BTW I'm not obsessed with numbers (some of the most effective demos I've been on have been very small indeed) - it's the casual, cult-like dishonesty of the current left establishment around the SWP that gets me. You fool a few folk for a while but it kind of undermines accusations of 'Bliar'.

exactly, the shameless hypocrisy of it all is outstanding, fair enough you'd expect the organs of the state to lie & downplay levels of 'popular protest' but you'd expect more of the organisers

i remember being at a respect rally in london one day and they claimed something stupid like 700 people attended the meeting, even though the actual legal limit of the venue for people was about half of that, that incident really struck me as they were prepared to openly lie about how many people where there, when it could easily be proved that this was bollox by simply checking the capacity limits on the website of the venue itself

(i can't remember the exact numbers, but it was something along those proportions as to 'claimed' against 'actual capacity of place' )
 
Squatticus said:
Quite. I was responding to a post which implied it was impossible to get 100,000 people in Trafalgar Sq.
I didn't mean to imply it's impossible.
 
detective-boy said:
It would be an interesting exercise to actually count numbers and compare them with police, organisers and participants estimates.

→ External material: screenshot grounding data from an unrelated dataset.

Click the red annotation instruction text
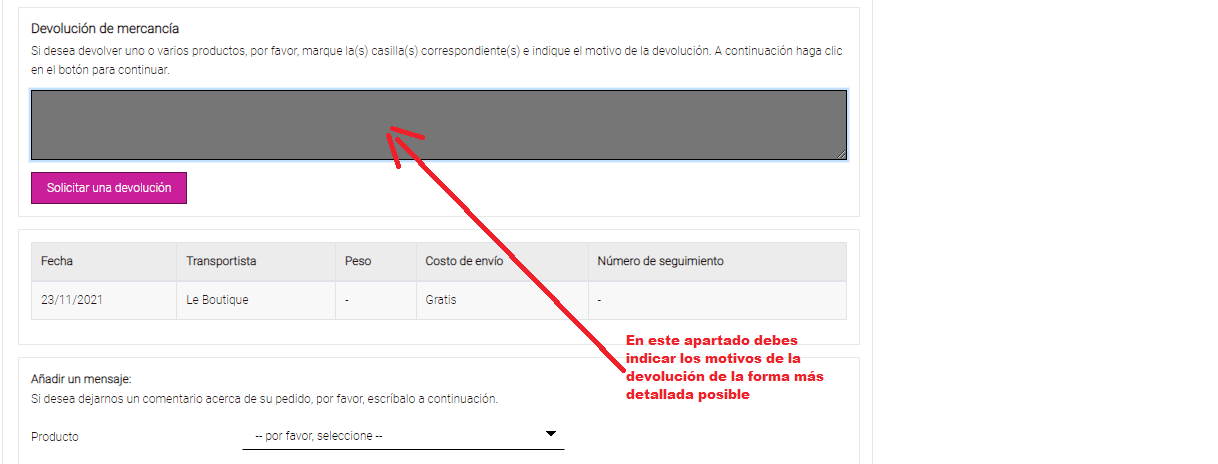The width and height of the screenshot is (1218, 464). pyautogui.click(x=725, y=367)
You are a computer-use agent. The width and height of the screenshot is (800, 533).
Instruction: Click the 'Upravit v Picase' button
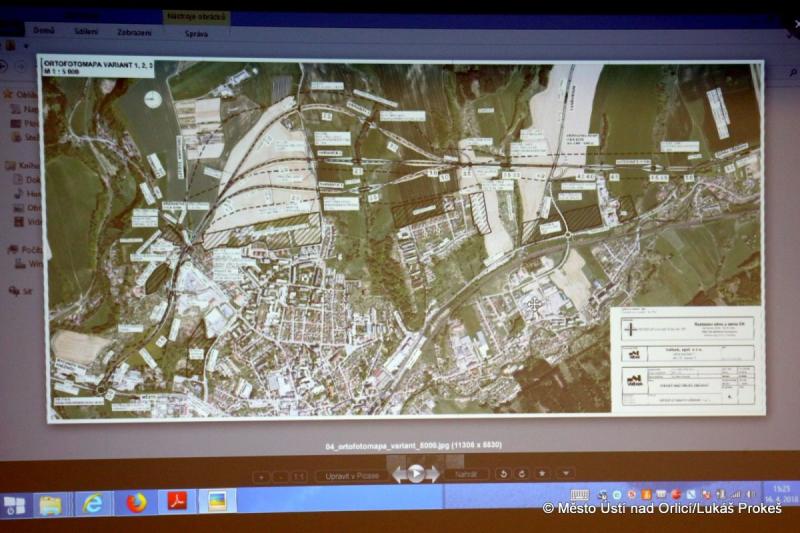tap(353, 476)
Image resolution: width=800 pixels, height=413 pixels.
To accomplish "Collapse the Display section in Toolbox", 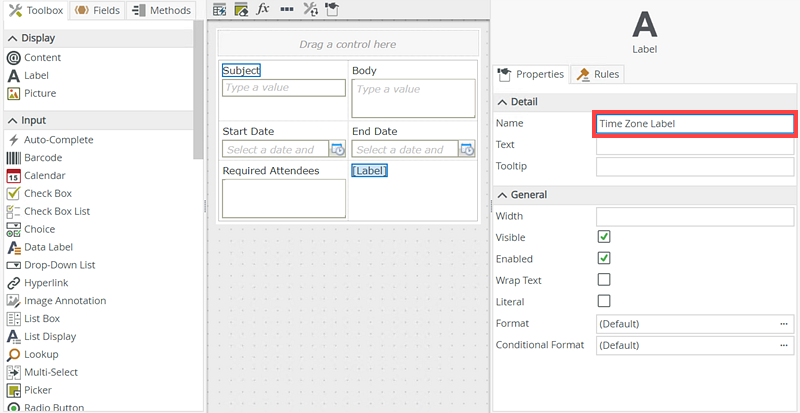I will coord(13,38).
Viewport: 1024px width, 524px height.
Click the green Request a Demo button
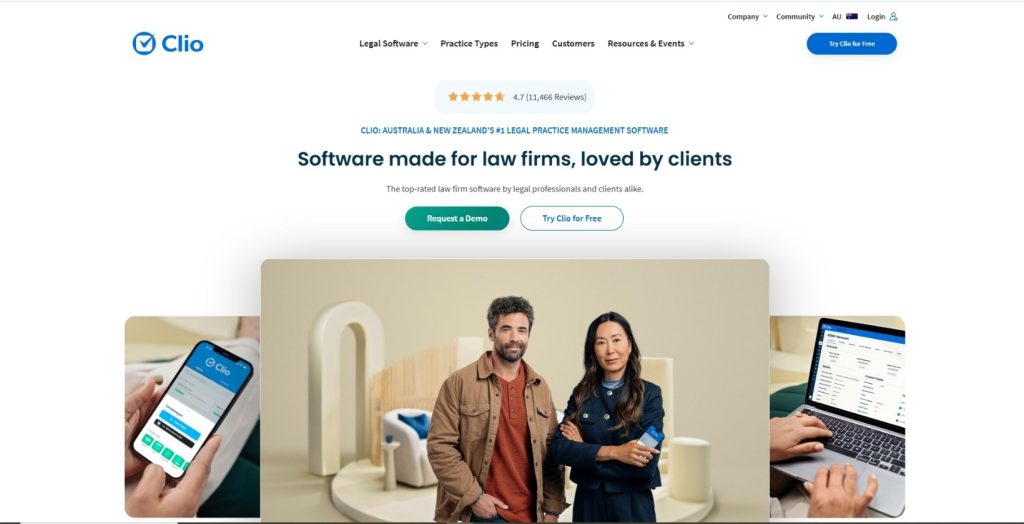click(457, 218)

As I pointed out, this is frequently done here in Dublin, where a particular protest-goer habitually stands to the side and counts everyone on all but the largest demonstrations. This is possible because Dublin is a much smaller city than London and demonstrations therefore rarely reach anything like 10,000 people.

This is exactly the kind of experiment you and Fridgemagnet are talking about.

Time after time his count is (a) significantly below the organisers estimate and (b) even further above the police estimate. Which is exactly what pretty much everyone's anecdotal experience would suggest.
 
The Sick Anchor said:
i think you missed the point of that one, but never mind



the only opposition i've voiced to marches like this has been on threads like this, i'm not sure how that translates into not letting people make up their own minds or indeed alienating people. perhaps you can expand on that one please?

for people to make up their own minds it's always best that they here arguments from both sides of the story, then charged with as much information as possible they can decide for themselves after careful consideration of all arguments posited. if the actual truth is that marches are the way to go, then that should stand up to any criticism of it, and it should be all the stronger for its 'collision with error' which helps raise things from being a dead dogma into a living truth. so far from not letting people make up their own minds as you say, i'm merely providing them with a better basis from which to do so

you however seem to have a desire to prevent that happening and tick me off for alientating people when all i'm doing is putting the case for the opposition. i do await your examples of me not letting people make up their own minds and those who i have alienated however, it should be most interesting, and i'm touched that you've charged me with such influence

If you put the case in a way that didn't sneer at people, acknowledged the value of marches as an introduction to politics (they were for me back in the late 80's and the anti-war marches have been for people I know) and actually talked about other things people could get involved with, then I'd be in complete agreement with you.

Lose the shitty attitude, basically.